The most important subject of discussion at the Central Committee meeting was the eagerness of the SLFP to resume early talks with the Sri Lanka Podujana Peramuna (SLPP). As revealed in these pages last week, the talks set for June 30 have now been advanced to June 8 at President Sirisena’s request. The talks that originally began with the objective of forming a joint alliance had veered away to other issues as they progressed. Speakers at the meeting expressed concern over this and wanted specific issues discussed since the presidential election was only five months away. “They will need us and we will need them,” said one of the speakers. Sirisena agreed when a speaker declared, “We cannot make it alone.” Another remarked, “We are the deciding factor.” It was agreed that SLFP General Secretary Dayasiri Jayasekera should discuss the main aspects of a joint alliance – its structure, a common symbol, office bearers and formulation of lists for nominations at a parliamentary election. Jayasekera was asked to conclude the talks within one or two months. Whether it is in concert or not is unclear. But a smaller section in the Joint Opposition is also voicing the same view — expedite the formation of a joint alliance.
It is relevant to note President Sirisena’s remarks to the media during his New Delhi visit for Prime Minister Narendra Modi’s inauguration. He said he had not yet decided whether he would contest.

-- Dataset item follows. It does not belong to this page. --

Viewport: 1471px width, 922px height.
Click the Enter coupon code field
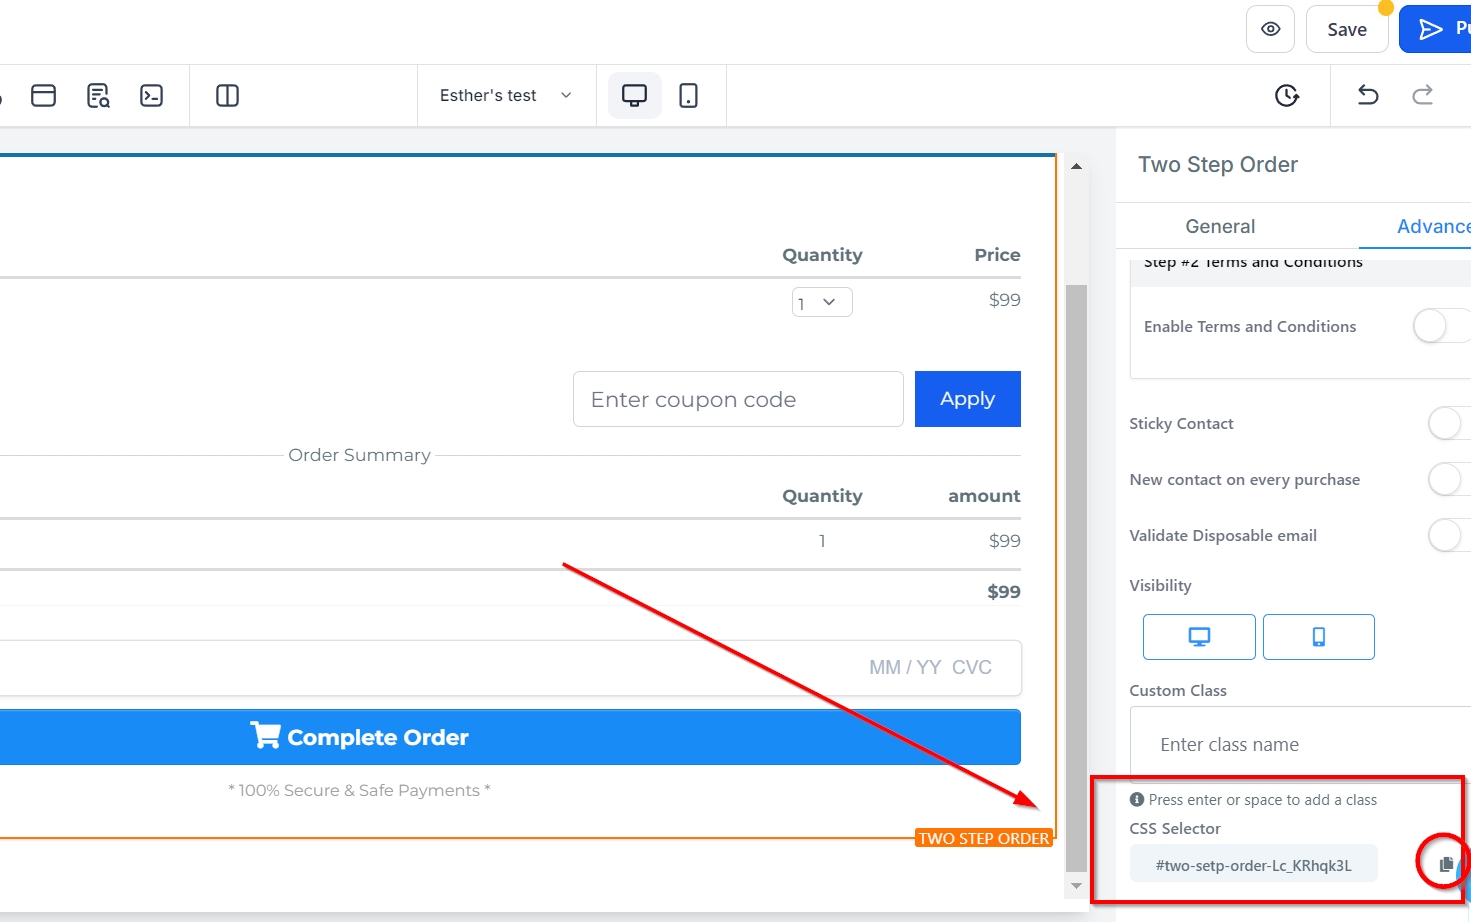(x=738, y=399)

He is obviously focusing on reviving talks for an alliance and trying to explore whether there still a chance for his joint candidacy.
However, it is not going to be easy. It is near impossible. Firstly, any such prospect has already been ruled out. Those at the higher levels of the SLPP are confident they could win even if they go it alone. Thus, there are clear indications that they would place their own set of demands to the SLFP and declare “take it or leave it.” One of the main reasons for this is President Sirisena’s vacillations and SLFP General Secretary Jayasekera’s aggressive stance towards the SLPP earlier.
Whilst the SLFP is leaning towards the SLPP, its proxy war with the UNP-led United National Front (UNF) is escalating over the Easter Sunday carnage. The battle is over who is responsible? The words of Sir Winston Churchill, the war time Prime Minister of Britain, ring true: The truth is incontrovertible. Malice may attack it, ignorance may deride it, but in the end, there it is.